You are viewing a plain text version of this content. The canonical link for it is here.
Posted to solr-user@lucene.apache.org by Tri Nguyen <tr...@yahoo.com> on 2011/01/01 03:06:42 UTC

solr benchmarks

Hi,
 
I remember going through some page that had graphs of response times based on index size for solr.
 
Anyone know of such pages?
 
Internally, we have some requirements for response times and I'm trying to figure out when to shard the index.
 
Thanks,
 
Tri

Re: solr benchmarks

Posted by Toke Eskildsen <te...@statsbiblioteket.dk>.
On Sat, 2011-01-01 at 03:06 +0100, Tri Nguyen wrote:
> I remember going through some page that had graphs of response times based on index size for solr.
>  
> Anyone know of such pages?

Sorry, no. Some small scale tests with our corpus showed that response
times suffered less than proportionally to index size, with regard to
the raw searches: Doubling the index size did not halve the response
time. On the other hand, faceting time was proportional to the index
size. As always, your mileage will vary.

> Internally, we have some requirements for response times and I'm trying to figure out when to shard the index.

If you discover that your searches are primarily IO-bound, which is
often the case, and if you're still using spinning disks, I highly
recommend that you upgrade to SDD's.
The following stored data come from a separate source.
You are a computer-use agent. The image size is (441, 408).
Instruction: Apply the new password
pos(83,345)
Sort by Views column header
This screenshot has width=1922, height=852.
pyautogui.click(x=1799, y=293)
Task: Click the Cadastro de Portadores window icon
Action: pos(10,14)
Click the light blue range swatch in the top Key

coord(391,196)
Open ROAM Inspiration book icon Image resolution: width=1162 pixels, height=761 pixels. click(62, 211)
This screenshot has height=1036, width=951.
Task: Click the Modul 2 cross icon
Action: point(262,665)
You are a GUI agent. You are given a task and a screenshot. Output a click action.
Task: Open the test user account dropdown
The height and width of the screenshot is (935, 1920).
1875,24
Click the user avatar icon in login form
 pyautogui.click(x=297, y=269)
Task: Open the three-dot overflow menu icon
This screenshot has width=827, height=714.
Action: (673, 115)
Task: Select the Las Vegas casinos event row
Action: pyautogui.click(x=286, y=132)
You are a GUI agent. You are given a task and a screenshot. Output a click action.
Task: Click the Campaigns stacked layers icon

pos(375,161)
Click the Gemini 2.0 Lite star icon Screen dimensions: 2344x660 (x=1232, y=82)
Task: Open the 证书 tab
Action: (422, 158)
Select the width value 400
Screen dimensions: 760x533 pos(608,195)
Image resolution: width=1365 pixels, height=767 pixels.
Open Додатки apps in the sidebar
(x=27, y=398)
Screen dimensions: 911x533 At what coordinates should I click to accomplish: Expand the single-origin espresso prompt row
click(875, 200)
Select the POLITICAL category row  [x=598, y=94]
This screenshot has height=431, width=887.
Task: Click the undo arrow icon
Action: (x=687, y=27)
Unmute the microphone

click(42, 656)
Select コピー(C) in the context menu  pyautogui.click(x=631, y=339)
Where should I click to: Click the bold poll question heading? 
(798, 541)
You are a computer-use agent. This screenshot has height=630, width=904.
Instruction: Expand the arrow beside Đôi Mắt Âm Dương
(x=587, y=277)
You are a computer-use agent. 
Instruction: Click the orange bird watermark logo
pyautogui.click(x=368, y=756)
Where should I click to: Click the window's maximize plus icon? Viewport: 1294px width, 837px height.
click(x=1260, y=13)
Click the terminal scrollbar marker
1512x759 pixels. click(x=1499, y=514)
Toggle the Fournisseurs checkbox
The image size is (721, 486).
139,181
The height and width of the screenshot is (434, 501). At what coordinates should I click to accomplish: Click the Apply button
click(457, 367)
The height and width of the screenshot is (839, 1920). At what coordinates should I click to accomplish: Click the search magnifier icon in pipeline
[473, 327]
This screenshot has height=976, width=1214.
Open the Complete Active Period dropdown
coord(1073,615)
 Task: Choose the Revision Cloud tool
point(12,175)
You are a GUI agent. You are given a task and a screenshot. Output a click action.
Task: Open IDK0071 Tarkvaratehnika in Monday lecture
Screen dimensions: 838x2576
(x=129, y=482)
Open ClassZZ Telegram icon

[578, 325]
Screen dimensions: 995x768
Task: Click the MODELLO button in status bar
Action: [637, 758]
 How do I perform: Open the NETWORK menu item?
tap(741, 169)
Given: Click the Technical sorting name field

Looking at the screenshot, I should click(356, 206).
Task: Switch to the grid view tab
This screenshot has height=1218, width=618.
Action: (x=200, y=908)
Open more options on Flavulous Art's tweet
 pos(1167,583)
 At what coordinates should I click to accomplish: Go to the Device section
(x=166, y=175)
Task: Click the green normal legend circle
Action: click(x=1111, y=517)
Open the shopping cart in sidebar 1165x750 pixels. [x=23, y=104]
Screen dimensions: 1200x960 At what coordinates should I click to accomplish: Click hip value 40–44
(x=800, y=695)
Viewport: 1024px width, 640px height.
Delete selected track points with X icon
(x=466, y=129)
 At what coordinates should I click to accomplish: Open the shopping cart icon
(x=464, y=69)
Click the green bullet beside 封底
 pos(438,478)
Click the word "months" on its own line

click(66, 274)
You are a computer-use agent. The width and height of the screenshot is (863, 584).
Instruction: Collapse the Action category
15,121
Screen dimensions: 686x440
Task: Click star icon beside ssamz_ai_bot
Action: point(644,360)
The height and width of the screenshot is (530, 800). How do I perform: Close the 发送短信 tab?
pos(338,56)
They are very cheap compared to
RAM, you don't need to change your code or workflow and they work
beautifully with Lucene/SOLR: They gave us 2-4 times speedup, compared
to 2 * 15.000 RPM harddisks in RAID 1. Compared to holding the index
fully in RAM (with a 14GB index) they gave us 80% on a dual core machine
- more CPU cores might benefit more from the RAM solution.


Re: solr benchmarks

Posted by François Schiettecatte <fs...@gmail.com>.
I would shard the index so that each shard is no larger than the memory of the machine it sits on, that way your entire index will be in memory all the time. When I was at Feedster (I wrote the search engine), the rule of thumb I had was to have 14GB of index on a 16GB machine.

François

On Dec 31, 2010, at 9:06 PM, Tri Nguyen wrote:

> Hi,
>  
> I remember going through some page that had graphs of response times based on index size for solr.
>  
> Anyone know of such pages?
>  
> Internally, we have some requirements for response times and I'm trying to figure out when to shard the index.
>  
> Thanks,
>  
> Tri


Re: solr benchmarks

Posted by dc tech <dc...@gmail.com>.
Tri:
What is the volume of content (# of documents) and index size you are
expecting? What about the document complexity in terms of # of fields, what
are you storing in the index, complexity of the queries etc?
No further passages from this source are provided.